Initially, details about Warriner, BHI Trust, and the scheme were sketchy. He had no social media presence, and his company was not well-known publicly.

Warriner is a St Stithians private school old boy, which gave him access to many wealthy people and good connections. He leveraged this to get many fellow old boys and parents to invest in the BHI Trust.

What makes the situation particularly problematic is that it goes far further than only a group of people who have lost money.

Sasfin Securities’ David Shapiro explained that the case’s complexity means it will be difficult for those who have lost money to get it back.

Investors who have received distributions of any kind from Warriner over the last 15 years are also likely to have to give that money back.

Some investors claimed that the BHI Trust was registered with the FSCA along with many other asset management companies with funds in the Trust. 
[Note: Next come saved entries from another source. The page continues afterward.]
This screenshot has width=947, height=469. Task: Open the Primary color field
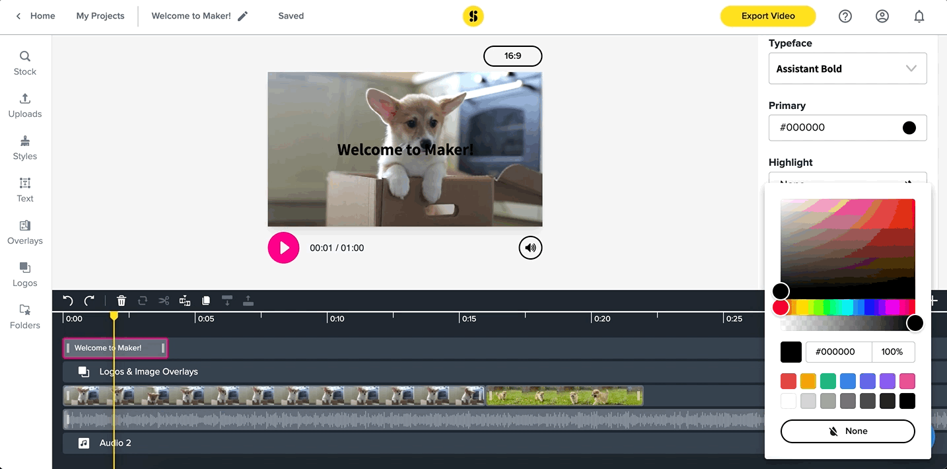click(x=847, y=127)
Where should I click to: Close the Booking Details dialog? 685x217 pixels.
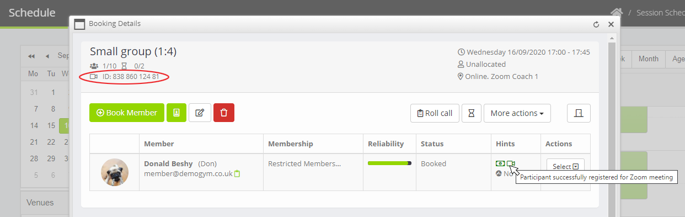611,24
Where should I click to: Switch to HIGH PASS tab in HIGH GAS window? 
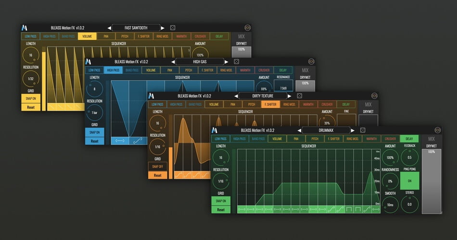coord(114,70)
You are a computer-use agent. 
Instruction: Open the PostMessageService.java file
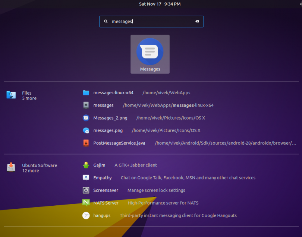click(x=119, y=143)
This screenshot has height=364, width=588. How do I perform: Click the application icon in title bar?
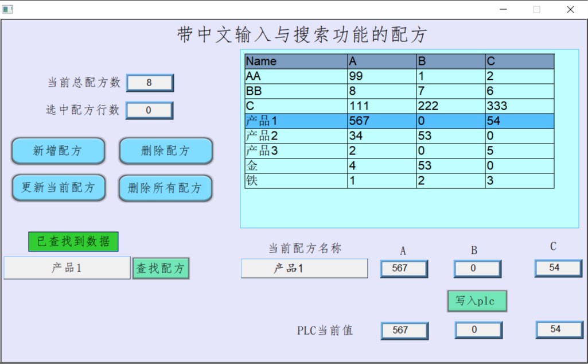pos(7,9)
The investor’s funds were held in a JSE Trust Account with a JSE-registered broker, according to documentation seen by BizNews. 

However, the FSCA said in a statement at the time that neither BHI Trust nor Warriner are authorised as financial services providers or licensed as collective investment schemes managers.
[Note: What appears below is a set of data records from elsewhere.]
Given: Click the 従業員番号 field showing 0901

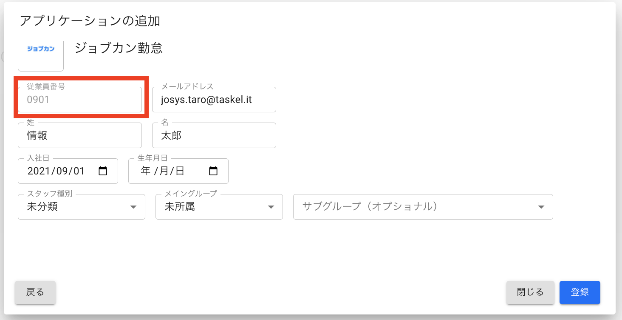Looking at the screenshot, I should pos(80,100).
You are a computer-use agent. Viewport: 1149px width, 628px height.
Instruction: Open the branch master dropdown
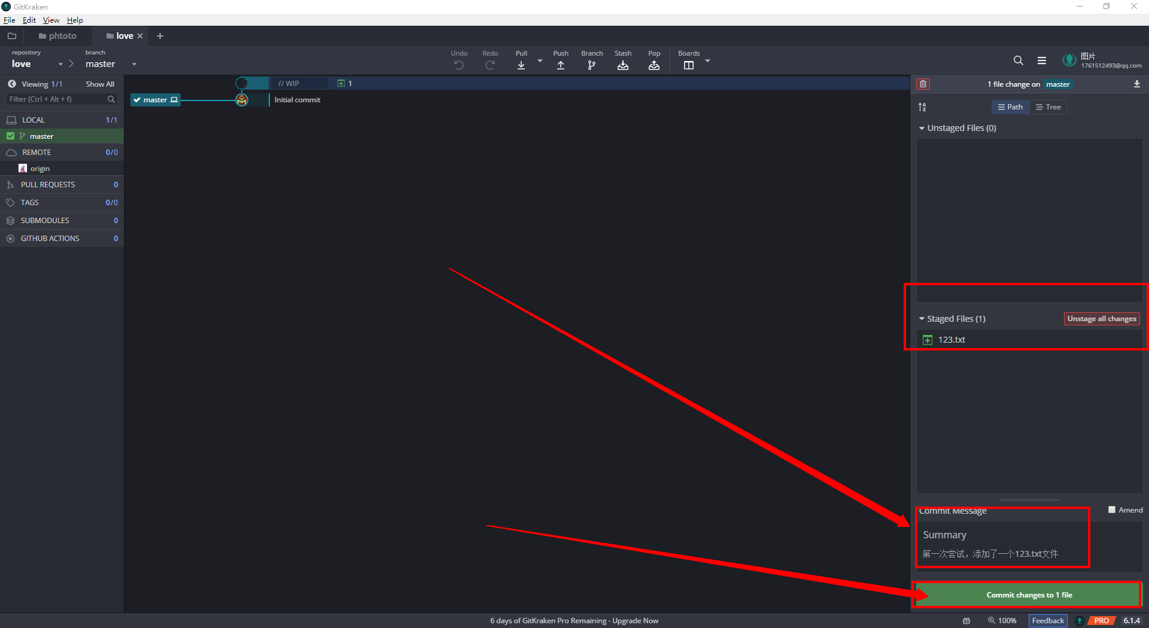click(134, 64)
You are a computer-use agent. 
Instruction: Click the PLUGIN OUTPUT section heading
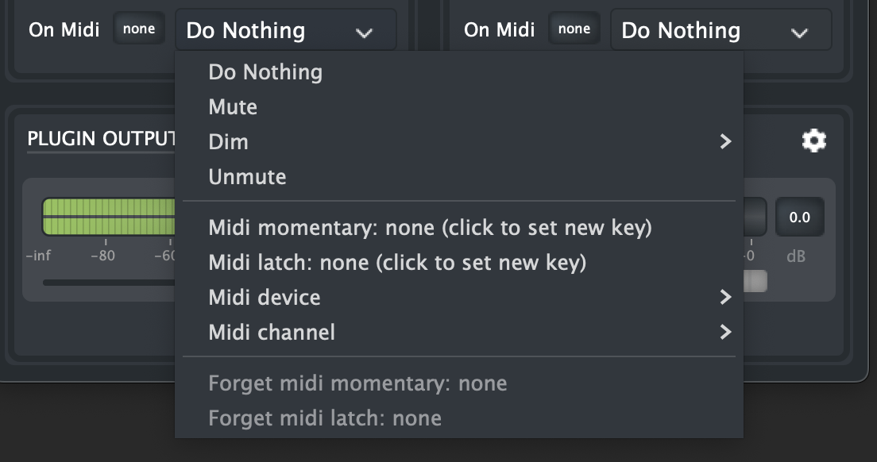[101, 140]
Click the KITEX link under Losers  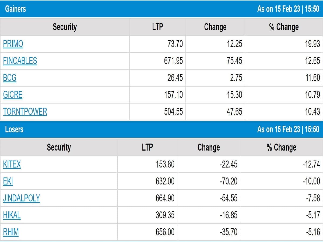(x=12, y=165)

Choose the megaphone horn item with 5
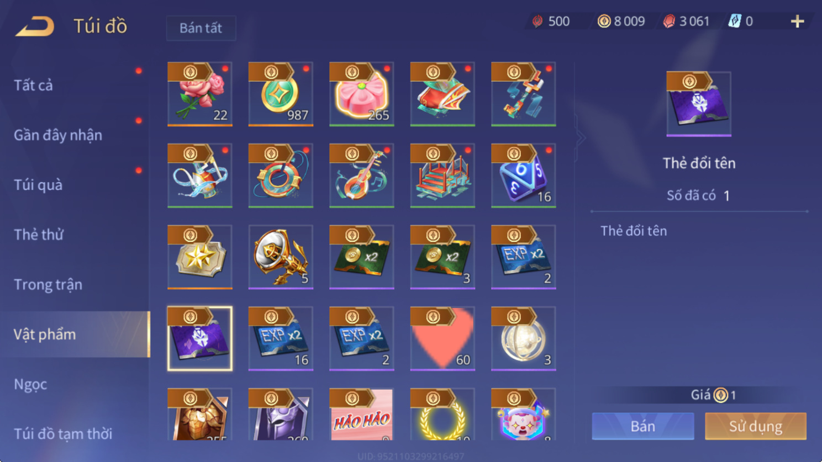click(281, 257)
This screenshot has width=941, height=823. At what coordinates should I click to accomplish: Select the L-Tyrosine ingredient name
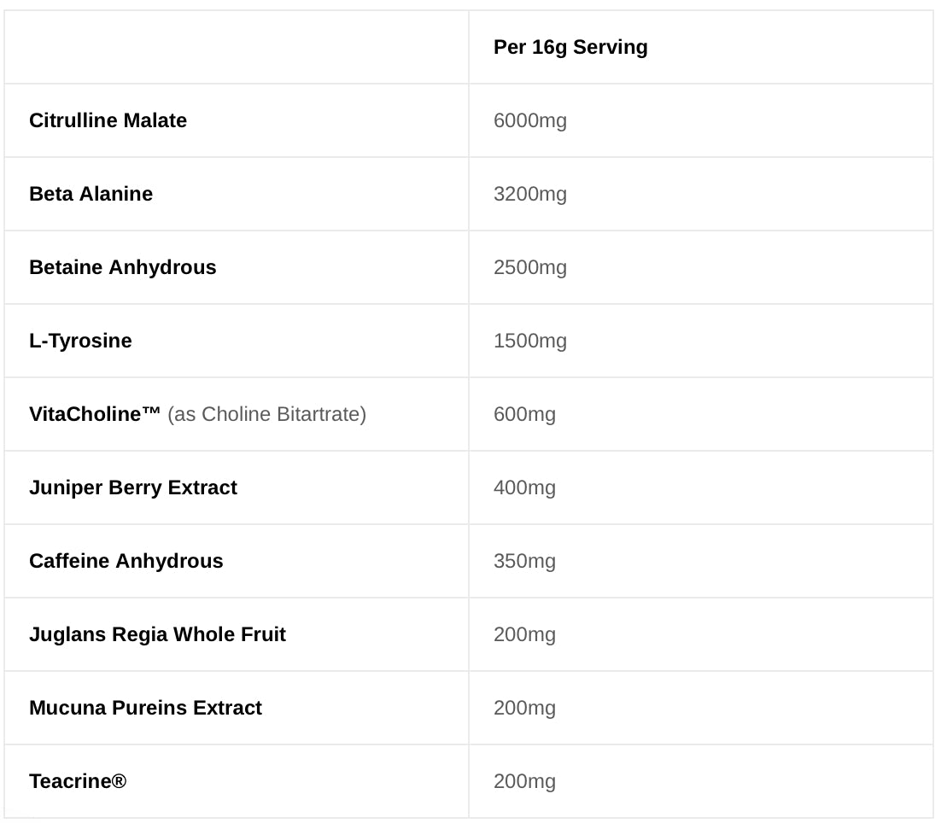click(80, 341)
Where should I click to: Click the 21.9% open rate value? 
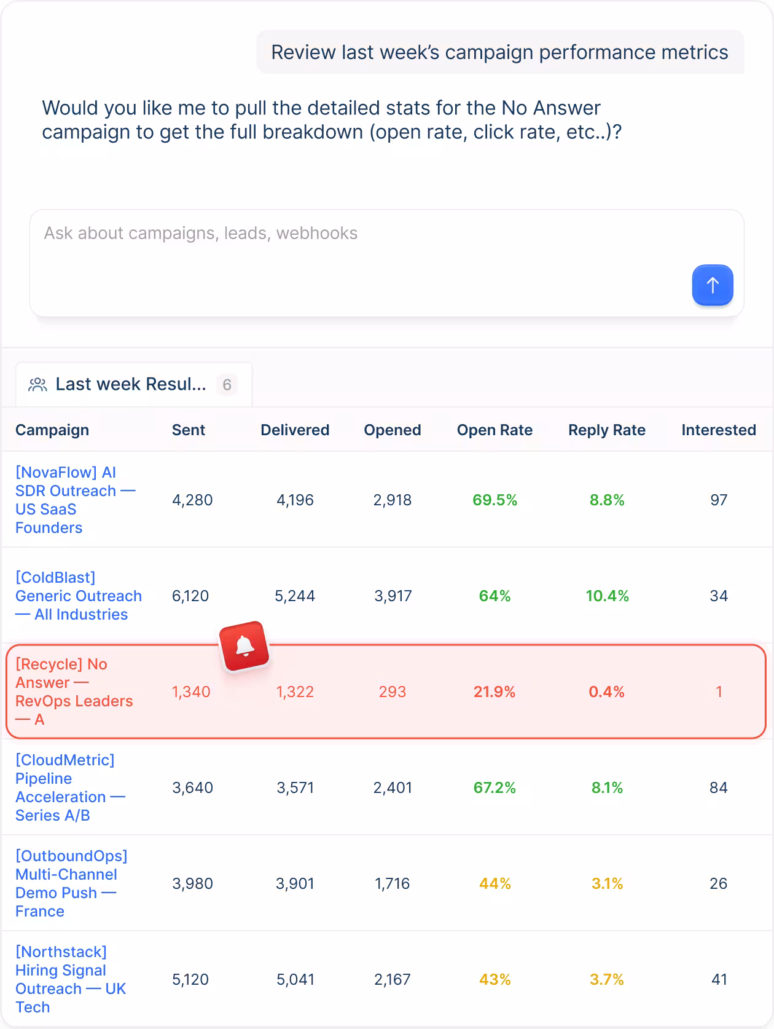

It also said it is investigating other individuals linked to the scheme, and they weren’t licensed either.

Following an FSCA investigation of the conduct of the BHI Trust and Warriner from 7 February 2013 to 30 September 2023, the authority banned him from providing financial services.

The investigation found that BHI Trust and Warriner acted as discretionary Financial Services Providers (FSPs), exercising discretion in buying and selling securities on behalf of clients. 

They were, therefore, required to be authorised as a Category II FSP. They were not so authorised, the authority said. 

Therefore, the BHI Trust and Warriner contravened section 7(1) of the Financial Advisory and Intermediaries Service Act No. 37 of 2002 (FAIS Act). 

Moreover, Warriner, in his capacity as a trustee of the BHI Trust, rendered financial services to clients on behalf of the BHI Trust while it was not authorised as an FSP, therefore contravening section 13(1)(a) of the FAIS Act.

On 7 May 2024 the FSCA debarred Warriner for a period of 30 years. Warriner is prohibited from:

  • Providing, or being involved in the provision of, financial services;
  • Acting as a key person in a financial institution; 
  • Providing specified financial services to a financial institution, whether under outsourcing arrangements or otherwise.

The FSCA recommended that members of the public always check, using the authority’s database, whether an entity or individual is authorised by it to provide financial products.